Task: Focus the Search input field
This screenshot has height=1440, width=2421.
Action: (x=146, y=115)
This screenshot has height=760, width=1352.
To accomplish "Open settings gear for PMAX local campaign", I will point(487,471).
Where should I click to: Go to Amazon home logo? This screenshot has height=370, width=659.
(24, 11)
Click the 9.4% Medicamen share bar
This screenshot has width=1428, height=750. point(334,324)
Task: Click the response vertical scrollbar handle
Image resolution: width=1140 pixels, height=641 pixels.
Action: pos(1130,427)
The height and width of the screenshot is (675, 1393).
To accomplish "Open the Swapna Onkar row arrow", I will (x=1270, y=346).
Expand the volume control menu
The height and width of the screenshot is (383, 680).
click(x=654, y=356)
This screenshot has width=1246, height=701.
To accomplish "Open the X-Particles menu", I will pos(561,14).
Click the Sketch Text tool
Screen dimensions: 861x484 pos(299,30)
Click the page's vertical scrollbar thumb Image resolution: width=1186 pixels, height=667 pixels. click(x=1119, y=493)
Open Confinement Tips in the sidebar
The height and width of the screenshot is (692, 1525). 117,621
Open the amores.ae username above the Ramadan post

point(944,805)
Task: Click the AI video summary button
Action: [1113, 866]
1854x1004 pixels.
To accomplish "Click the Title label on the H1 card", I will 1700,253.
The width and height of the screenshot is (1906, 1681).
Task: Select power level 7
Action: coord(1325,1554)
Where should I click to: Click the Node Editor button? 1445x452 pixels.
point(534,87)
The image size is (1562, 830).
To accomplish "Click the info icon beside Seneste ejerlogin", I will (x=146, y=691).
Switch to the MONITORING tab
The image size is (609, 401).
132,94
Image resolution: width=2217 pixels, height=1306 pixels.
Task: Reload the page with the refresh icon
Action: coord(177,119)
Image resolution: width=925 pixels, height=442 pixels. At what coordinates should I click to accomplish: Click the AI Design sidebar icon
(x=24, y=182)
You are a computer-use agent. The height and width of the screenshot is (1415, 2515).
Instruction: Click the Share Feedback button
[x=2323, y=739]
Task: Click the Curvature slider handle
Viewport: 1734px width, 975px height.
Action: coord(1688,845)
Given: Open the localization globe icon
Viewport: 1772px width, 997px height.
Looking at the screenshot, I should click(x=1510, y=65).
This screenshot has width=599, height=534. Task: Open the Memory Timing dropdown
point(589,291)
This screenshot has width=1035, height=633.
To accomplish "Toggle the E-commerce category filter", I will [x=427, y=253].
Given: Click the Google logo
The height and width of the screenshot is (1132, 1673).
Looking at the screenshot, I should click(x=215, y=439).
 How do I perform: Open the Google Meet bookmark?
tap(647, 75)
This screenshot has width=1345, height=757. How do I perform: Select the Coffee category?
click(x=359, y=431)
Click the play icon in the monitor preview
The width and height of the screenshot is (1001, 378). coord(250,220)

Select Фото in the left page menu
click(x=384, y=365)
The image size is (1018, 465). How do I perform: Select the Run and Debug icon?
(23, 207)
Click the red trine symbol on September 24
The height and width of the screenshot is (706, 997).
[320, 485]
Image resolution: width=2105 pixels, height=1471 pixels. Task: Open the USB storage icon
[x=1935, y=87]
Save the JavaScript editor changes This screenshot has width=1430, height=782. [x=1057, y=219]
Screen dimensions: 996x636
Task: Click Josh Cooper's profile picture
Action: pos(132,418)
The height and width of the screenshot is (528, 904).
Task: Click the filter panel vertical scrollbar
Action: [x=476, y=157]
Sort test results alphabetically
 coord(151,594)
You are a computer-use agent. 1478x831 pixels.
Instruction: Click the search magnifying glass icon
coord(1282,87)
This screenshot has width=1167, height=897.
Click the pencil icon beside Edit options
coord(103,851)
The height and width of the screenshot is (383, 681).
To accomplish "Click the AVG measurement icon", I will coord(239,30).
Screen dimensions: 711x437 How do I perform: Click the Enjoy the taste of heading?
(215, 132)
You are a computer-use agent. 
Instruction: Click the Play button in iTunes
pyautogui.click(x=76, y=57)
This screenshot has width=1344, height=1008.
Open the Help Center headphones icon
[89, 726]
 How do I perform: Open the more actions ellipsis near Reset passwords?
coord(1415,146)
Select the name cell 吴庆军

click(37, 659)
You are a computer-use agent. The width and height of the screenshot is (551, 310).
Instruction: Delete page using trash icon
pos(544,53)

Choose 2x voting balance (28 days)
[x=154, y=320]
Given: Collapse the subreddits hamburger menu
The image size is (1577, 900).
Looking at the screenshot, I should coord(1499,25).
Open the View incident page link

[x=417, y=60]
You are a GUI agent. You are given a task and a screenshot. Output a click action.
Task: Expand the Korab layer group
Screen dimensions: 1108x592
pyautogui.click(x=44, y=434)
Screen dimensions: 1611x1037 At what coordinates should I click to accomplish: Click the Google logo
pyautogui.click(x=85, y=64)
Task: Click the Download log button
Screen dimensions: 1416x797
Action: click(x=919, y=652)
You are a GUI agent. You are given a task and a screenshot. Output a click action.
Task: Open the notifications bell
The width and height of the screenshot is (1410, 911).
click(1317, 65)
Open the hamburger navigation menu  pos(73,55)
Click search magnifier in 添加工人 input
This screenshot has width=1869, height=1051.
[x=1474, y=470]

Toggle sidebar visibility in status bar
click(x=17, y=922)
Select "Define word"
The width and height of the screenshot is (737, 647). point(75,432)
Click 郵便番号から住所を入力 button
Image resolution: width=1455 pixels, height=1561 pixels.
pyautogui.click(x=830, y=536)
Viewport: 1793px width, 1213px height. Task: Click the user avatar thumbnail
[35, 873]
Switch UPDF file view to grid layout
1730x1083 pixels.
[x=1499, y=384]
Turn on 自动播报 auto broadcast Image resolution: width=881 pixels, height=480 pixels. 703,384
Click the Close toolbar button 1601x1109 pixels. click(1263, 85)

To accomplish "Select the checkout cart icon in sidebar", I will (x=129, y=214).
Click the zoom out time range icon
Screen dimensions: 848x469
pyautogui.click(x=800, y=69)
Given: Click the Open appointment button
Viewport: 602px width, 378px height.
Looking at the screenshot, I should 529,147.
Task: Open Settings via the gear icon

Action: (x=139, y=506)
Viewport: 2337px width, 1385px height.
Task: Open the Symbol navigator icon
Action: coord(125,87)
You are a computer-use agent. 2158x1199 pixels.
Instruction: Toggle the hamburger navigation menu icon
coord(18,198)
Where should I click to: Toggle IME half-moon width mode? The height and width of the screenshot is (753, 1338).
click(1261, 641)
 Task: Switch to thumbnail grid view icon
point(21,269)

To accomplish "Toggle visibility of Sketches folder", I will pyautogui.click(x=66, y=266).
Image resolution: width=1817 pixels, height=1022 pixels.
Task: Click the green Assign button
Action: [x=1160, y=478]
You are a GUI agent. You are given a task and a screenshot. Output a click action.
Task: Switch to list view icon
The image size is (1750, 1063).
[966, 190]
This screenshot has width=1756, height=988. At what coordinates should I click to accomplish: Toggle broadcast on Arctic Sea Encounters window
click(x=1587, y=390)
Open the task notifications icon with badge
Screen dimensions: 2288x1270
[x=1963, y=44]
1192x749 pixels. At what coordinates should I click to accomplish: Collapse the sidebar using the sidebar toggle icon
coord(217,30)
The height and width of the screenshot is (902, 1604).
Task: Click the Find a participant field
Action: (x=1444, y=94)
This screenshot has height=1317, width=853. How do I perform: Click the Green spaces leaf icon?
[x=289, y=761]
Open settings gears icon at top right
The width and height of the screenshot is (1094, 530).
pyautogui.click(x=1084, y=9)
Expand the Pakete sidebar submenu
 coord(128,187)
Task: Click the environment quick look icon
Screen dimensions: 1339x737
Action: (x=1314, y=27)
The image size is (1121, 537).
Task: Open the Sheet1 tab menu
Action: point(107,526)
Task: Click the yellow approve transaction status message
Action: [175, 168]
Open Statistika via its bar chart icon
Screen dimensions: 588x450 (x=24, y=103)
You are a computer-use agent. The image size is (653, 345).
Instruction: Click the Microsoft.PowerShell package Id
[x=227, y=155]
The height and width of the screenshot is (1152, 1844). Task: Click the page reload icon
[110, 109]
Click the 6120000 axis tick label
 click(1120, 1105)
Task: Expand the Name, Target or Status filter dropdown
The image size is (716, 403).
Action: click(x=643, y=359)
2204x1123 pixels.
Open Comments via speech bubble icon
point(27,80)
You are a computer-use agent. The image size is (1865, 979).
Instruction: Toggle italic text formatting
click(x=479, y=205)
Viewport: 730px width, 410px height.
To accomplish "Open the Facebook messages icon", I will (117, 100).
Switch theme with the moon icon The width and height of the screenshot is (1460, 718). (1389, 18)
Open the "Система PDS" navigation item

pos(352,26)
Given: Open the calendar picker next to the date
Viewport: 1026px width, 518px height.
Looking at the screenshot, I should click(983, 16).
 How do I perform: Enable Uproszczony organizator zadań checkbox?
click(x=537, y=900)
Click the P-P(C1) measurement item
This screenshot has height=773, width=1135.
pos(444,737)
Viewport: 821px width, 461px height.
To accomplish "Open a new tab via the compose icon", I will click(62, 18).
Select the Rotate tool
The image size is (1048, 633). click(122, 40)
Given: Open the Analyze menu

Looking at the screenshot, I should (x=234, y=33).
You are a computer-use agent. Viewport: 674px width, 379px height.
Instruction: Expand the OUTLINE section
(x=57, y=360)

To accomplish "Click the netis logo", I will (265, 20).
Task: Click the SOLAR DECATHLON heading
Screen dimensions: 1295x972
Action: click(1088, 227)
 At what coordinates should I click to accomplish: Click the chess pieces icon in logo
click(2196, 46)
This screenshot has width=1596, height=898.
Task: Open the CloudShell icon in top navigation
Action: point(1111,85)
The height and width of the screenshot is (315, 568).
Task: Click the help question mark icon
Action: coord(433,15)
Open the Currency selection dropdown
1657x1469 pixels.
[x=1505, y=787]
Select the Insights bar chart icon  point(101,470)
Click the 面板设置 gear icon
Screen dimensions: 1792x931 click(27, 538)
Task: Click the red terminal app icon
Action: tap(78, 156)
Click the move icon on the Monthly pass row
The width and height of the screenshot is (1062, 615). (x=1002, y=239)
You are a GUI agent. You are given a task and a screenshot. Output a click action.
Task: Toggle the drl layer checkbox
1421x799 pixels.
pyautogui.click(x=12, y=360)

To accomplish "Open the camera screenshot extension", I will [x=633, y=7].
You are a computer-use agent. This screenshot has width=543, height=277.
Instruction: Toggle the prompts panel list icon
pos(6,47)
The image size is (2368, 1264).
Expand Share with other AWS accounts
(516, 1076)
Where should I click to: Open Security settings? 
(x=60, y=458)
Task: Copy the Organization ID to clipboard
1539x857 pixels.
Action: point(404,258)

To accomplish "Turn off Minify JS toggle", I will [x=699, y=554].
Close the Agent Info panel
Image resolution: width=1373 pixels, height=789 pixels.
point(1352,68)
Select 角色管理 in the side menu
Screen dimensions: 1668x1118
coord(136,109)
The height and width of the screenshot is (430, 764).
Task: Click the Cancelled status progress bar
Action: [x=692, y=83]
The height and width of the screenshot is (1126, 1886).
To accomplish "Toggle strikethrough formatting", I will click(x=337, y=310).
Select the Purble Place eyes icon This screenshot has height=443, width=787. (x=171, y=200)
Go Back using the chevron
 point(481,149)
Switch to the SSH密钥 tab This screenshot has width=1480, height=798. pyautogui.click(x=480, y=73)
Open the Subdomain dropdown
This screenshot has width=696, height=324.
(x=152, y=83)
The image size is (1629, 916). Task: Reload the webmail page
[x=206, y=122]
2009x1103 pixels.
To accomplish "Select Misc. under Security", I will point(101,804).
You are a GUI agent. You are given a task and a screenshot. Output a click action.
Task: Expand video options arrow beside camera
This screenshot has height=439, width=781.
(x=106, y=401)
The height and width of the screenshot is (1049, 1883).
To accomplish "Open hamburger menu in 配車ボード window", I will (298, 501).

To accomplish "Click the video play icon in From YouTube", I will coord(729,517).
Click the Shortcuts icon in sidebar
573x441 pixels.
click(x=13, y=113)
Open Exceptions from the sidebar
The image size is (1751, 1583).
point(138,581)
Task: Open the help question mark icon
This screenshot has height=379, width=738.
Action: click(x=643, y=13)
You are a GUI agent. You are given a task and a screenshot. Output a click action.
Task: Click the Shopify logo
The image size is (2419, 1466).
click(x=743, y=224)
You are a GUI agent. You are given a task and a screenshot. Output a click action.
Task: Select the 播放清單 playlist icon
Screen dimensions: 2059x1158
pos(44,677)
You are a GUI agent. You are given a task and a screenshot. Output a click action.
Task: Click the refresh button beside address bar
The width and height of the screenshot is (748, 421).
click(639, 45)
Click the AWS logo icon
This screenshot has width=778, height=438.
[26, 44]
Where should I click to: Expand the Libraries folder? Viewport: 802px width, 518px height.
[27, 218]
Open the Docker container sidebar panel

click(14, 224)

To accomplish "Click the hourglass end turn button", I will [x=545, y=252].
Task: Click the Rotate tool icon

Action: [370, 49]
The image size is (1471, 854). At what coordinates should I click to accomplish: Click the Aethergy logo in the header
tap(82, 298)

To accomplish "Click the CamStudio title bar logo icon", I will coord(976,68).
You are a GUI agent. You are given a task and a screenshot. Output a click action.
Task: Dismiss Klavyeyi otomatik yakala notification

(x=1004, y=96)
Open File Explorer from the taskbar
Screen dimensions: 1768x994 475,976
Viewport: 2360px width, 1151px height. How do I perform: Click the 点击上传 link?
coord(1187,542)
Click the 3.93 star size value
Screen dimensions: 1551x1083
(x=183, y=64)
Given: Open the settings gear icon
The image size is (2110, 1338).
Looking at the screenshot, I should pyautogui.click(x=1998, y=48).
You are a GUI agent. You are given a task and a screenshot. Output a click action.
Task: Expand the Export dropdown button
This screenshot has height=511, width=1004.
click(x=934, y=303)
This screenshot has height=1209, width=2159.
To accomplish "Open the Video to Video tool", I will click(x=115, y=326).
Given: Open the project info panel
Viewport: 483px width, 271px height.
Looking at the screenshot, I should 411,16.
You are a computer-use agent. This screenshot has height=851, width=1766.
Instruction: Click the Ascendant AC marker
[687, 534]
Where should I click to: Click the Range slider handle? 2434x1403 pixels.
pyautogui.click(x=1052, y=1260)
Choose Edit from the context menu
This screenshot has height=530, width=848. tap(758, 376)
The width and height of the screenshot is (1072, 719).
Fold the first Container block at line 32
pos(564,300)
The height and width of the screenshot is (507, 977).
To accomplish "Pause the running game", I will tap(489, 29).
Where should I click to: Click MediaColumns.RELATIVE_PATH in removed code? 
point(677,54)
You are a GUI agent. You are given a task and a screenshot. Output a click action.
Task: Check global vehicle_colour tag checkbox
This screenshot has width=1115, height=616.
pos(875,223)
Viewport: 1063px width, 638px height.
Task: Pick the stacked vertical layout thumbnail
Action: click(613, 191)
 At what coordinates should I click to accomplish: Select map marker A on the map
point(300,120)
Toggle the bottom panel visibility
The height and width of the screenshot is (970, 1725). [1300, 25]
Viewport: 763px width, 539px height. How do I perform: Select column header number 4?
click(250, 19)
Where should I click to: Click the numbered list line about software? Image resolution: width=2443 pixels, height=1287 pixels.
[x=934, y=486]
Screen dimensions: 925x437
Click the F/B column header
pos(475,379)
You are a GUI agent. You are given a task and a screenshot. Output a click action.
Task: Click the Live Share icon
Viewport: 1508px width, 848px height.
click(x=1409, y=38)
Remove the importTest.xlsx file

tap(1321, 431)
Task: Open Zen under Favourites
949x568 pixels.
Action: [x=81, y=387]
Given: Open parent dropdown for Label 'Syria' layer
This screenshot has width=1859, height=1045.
▬▬▬▬▬▬
[WHAT YOU NEED TO DO]:
What is the number of lines above that hold the string "layer"? Answer with that number alone.

[SOLUTION TO THE EXERCISE]:
3